» **Source data**:
##############################

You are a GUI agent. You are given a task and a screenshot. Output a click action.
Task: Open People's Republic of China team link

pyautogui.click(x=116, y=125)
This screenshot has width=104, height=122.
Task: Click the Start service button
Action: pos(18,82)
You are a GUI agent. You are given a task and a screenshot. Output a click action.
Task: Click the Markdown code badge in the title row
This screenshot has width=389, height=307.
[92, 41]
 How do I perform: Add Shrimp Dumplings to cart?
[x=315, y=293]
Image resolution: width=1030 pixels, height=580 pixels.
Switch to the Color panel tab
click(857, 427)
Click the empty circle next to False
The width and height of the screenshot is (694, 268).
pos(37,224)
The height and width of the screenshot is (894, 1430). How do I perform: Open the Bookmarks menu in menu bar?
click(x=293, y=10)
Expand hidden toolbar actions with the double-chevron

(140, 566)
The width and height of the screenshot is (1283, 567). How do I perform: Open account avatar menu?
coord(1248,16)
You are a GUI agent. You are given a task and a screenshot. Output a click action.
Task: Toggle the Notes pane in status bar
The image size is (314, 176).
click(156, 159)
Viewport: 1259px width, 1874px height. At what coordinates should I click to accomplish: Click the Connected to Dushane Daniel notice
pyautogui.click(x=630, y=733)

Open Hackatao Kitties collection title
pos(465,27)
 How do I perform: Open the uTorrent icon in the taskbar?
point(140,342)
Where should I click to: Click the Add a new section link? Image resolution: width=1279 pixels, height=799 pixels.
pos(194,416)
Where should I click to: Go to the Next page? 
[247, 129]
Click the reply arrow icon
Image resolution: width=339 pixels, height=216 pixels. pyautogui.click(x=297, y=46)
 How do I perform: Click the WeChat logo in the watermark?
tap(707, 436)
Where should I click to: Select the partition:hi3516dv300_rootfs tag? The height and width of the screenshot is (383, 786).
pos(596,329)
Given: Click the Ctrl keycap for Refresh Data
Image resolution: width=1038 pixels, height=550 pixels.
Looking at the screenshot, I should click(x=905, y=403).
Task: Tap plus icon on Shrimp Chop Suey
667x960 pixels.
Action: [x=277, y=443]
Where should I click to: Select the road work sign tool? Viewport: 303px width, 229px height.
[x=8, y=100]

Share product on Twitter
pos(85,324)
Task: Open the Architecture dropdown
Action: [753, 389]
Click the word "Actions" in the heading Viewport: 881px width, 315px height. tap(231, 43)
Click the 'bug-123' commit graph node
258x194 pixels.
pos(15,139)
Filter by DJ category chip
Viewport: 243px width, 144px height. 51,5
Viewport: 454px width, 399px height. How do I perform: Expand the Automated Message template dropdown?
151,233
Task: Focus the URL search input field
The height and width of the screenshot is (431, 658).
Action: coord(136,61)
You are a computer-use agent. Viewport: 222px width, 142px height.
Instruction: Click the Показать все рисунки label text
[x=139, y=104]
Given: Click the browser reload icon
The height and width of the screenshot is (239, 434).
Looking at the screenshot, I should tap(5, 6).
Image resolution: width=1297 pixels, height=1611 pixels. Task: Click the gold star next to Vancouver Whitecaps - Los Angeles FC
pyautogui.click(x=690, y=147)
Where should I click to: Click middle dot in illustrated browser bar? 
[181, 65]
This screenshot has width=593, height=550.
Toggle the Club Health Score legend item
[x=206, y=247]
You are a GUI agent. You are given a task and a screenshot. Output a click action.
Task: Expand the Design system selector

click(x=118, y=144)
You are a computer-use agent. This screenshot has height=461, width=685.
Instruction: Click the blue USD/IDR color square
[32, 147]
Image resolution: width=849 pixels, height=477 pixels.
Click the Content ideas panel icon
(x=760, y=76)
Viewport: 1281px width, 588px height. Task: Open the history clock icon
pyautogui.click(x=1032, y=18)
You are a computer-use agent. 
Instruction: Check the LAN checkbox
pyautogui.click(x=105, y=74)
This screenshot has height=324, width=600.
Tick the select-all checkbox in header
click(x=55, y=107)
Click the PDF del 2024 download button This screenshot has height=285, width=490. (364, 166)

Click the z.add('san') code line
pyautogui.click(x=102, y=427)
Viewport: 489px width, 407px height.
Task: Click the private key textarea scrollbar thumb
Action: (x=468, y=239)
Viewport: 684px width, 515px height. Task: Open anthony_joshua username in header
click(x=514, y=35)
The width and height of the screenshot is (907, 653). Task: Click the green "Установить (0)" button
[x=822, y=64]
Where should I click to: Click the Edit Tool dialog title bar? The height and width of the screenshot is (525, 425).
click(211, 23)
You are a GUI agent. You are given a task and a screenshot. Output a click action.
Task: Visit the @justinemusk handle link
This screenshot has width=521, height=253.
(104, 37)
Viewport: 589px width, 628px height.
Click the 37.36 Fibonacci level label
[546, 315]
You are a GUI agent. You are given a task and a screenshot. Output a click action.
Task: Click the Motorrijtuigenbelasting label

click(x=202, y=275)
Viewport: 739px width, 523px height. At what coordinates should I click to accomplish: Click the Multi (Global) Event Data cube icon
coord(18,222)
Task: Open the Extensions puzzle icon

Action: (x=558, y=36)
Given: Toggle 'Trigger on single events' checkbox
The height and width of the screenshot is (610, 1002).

##############################

» **What you have to do**: Repeat the records above exactly as they appear.

» **Response to the exercise**:
You are a GUI agent. You are given a task and a screenshot. Output a click action.
Task: Open People's Republic of China team link

pyautogui.click(x=116, y=125)
This screenshot has width=104, height=122.
Task: Click the Start service button
Action: pos(18,82)
You are a GUI agent. You are given a task and a screenshot. Output a click action.
Task: Click the Markdown code badge in the title row
This screenshot has width=389, height=307.
[92, 41]
 How do I perform: Add Shrimp Dumplings to cart?
[x=315, y=293]
Image resolution: width=1030 pixels, height=580 pixels.
Switch to the Color panel tab
click(857, 427)
Click the empty circle next to False
The width and height of the screenshot is (694, 268).
pos(37,224)
The height and width of the screenshot is (894, 1430). How do I perform: Open the Bookmarks menu in menu bar?
click(x=293, y=10)
Expand hidden toolbar actions with the double-chevron

(140, 566)
The width and height of the screenshot is (1283, 567). How do I perform: Open account avatar menu?
coord(1248,16)
You are a GUI agent. You are given a task and a screenshot. Output a click action.
Task: Toggle the Notes pane in status bar
The image size is (314, 176).
click(156, 159)
Viewport: 1259px width, 1874px height. At what coordinates should I click to accomplish: Click the Connected to Dushane Daniel notice
pyautogui.click(x=630, y=733)

Open Hackatao Kitties collection title
pos(465,27)
 How do I perform: Open the uTorrent icon in the taskbar?
point(140,342)
Where should I click to: Click the Add a new section link? Image resolution: width=1279 pixels, height=799 pixels.
pos(194,416)
Where should I click to: Go to the Next page? 
[247, 129]
Click the reply arrow icon
Image resolution: width=339 pixels, height=216 pixels. pyautogui.click(x=297, y=46)
 How do I perform: Click the WeChat logo in the watermark?
tap(707, 436)
Where should I click to: Select the partition:hi3516dv300_rootfs tag? The height and width of the screenshot is (383, 786).
pos(596,329)
Given: Click the Ctrl keycap for Refresh Data
Image resolution: width=1038 pixels, height=550 pixels.
Looking at the screenshot, I should click(x=905, y=403).
Task: Tap plus icon on Shrimp Chop Suey
667x960 pixels.
Action: [x=277, y=443]
Where should I click to: Select the road work sign tool? Viewport: 303px width, 229px height.
[x=8, y=100]

Share product on Twitter
pos(85,324)
Task: Open the Architecture dropdown
Action: [753, 389]
Click the word "Actions" in the heading Viewport: 881px width, 315px height. tap(231, 43)
Click the 'bug-123' commit graph node
258x194 pixels.
pos(15,139)
Filter by DJ category chip
Viewport: 243px width, 144px height. 51,5
Viewport: 454px width, 399px height. How do I perform: Expand the Automated Message template dropdown?
151,233
Task: Focus the URL search input field
The height and width of the screenshot is (431, 658).
Action: coord(136,61)
You are a computer-use agent. Viewport: 222px width, 142px height.
Instruction: Click the Показать все рисунки label text
[x=139, y=104]
Given: Click the browser reload icon
The height and width of the screenshot is (239, 434).
Looking at the screenshot, I should tap(5, 6).
Image resolution: width=1297 pixels, height=1611 pixels. Task: Click the gold star next to Vancouver Whitecaps - Los Angeles FC
pyautogui.click(x=690, y=147)
Where should I click to: Click middle dot in illustrated browser bar? 
[181, 65]
This screenshot has width=593, height=550.
Toggle the Club Health Score legend item
[x=206, y=247]
You are a GUI agent. You are given a task and a screenshot. Output a click action.
Task: Expand the Design system selector

click(x=118, y=144)
You are a computer-use agent. This screenshot has height=461, width=685.
Instruction: Click the blue USD/IDR color square
[32, 147]
Image resolution: width=849 pixels, height=477 pixels.
Click the Content ideas panel icon
(x=760, y=76)
Viewport: 1281px width, 588px height. Task: Open the history clock icon
pyautogui.click(x=1032, y=18)
You are a computer-use agent. 
Instruction: Check the LAN checkbox
pyautogui.click(x=105, y=74)
This screenshot has height=324, width=600.
Tick the select-all checkbox in header
click(x=55, y=107)
Click the PDF del 2024 download button This screenshot has height=285, width=490. (364, 166)

Click the z.add('san') code line
pyautogui.click(x=102, y=427)
Viewport: 489px width, 407px height.
Task: Click the private key textarea scrollbar thumb
Action: (x=468, y=239)
Viewport: 684px width, 515px height. Task: Open anthony_joshua username in header
click(x=514, y=35)
The width and height of the screenshot is (907, 653). Task: Click the green "Установить (0)" button
[x=822, y=64]
Where should I click to: Click the Edit Tool dialog title bar? The height and width of the screenshot is (525, 425).
click(211, 23)
You are a GUI agent. You are given a task and a screenshot. Output a click action.
Task: Visit the @justinemusk handle link
This screenshot has width=521, height=253.
(104, 37)
Viewport: 589px width, 628px height.
Click the 37.36 Fibonacci level label
[546, 315]
You are a GUI agent. You are given a task and a screenshot. Output a click action.
Task: Click the Motorrijtuigenbelasting label

click(x=202, y=275)
Viewport: 739px width, 523px height. At what coordinates should I click to accomplish: Click the Multi (Global) Event Data cube icon
coord(18,222)
Task: Open the Extensions puzzle icon

Action: (x=558, y=36)
Given: Toggle 'Trigger on single events' checkbox
The height and width of the screenshot is (610, 1002).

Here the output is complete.